What about you? What is a #SDFitnessChallenge that you would like to make for yourself?

  1. Make it challenging and also attainable.
  2. Share it publicly. Be it on Facebook, Twitter, Instagram, or even a comment on this blog.
  3. Add a hashtag: #SDFitnessChallenge

Whose in with Ross and I?

Breaking the streak… and starting a new one.

I’ve been meditating daily since January 5th, 2019, but yesterday I broke the streak. I’m aware from my use of an app that there might have been a few times I missed my meditation, but I count a meditation after midnight as being on the day before, because it’s still part of my day, and I’ve done that a few times in the past year. Yesterday was an unusually low day for me, and I completely forgot to meditate.
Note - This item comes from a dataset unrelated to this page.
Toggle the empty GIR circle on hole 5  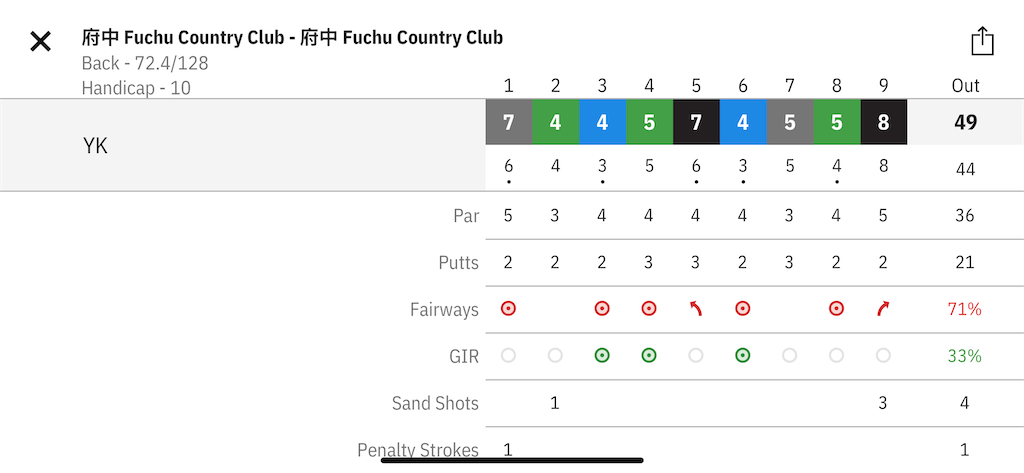(696, 355)
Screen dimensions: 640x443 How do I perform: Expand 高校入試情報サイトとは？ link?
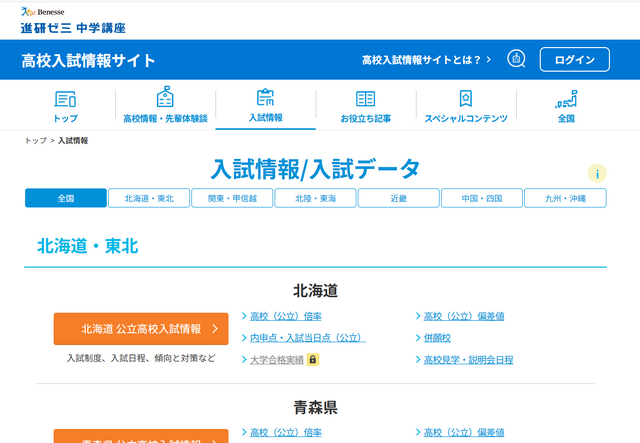[x=426, y=61]
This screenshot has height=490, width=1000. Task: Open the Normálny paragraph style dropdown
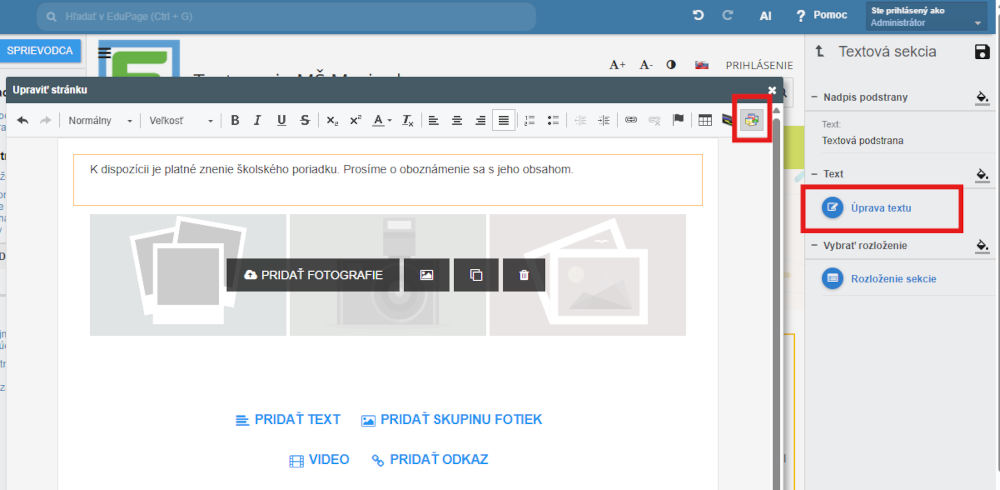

I woke up tired and went to join a friend for breakfast rather than starting my day with my regular routine. After a wonderful breakfast I came home and did nothing other than talk to my dad, eat lunch with my family, and sleep until dinner. I changed to go work out, but never made it. I wrote my Daily-Ink just before dinner sitting on the couch, and after dinner I flaked out on the same couch.

It’s the first Saturday (or any day) in a while that I’ve done so little. I give myself permission to have a low energy day. But I also need to get back to my routines. Yesterday was the first time ever that I didn’t earn a single sticker on my healthy living motivation chart. But as I shared in my year-end reflection of my healthy living goals:

The best time to start a new streak is RIGHT NOW.

Yesterday, I missed my meditation. I skipped my workout for the second day in a row (for the first time this year). And although I did my writing, I didn’t do my reading (audiobook), and this was missed for the first time this year. I also missed my time restricted eating window with my breakfast meeting, but I don’t usually try to do this on weekends anyway.

Today, after hitting publish on this post, I’m headed to meditate and work out, while listening to an audiobook. I might get a second workout and meditation in today as well. I’m not going to overdo it, but I might start my new streak with a bit of an exclamation point.

Permitting myself to have a day like yesterday doesn’t mean I have a new low point to measure myself against. It doesn’t have to give me permission to fall to this kind of low again anytime soon. It was simply a low day, and the inspiration to start a new, long streak. And that streak begins right now!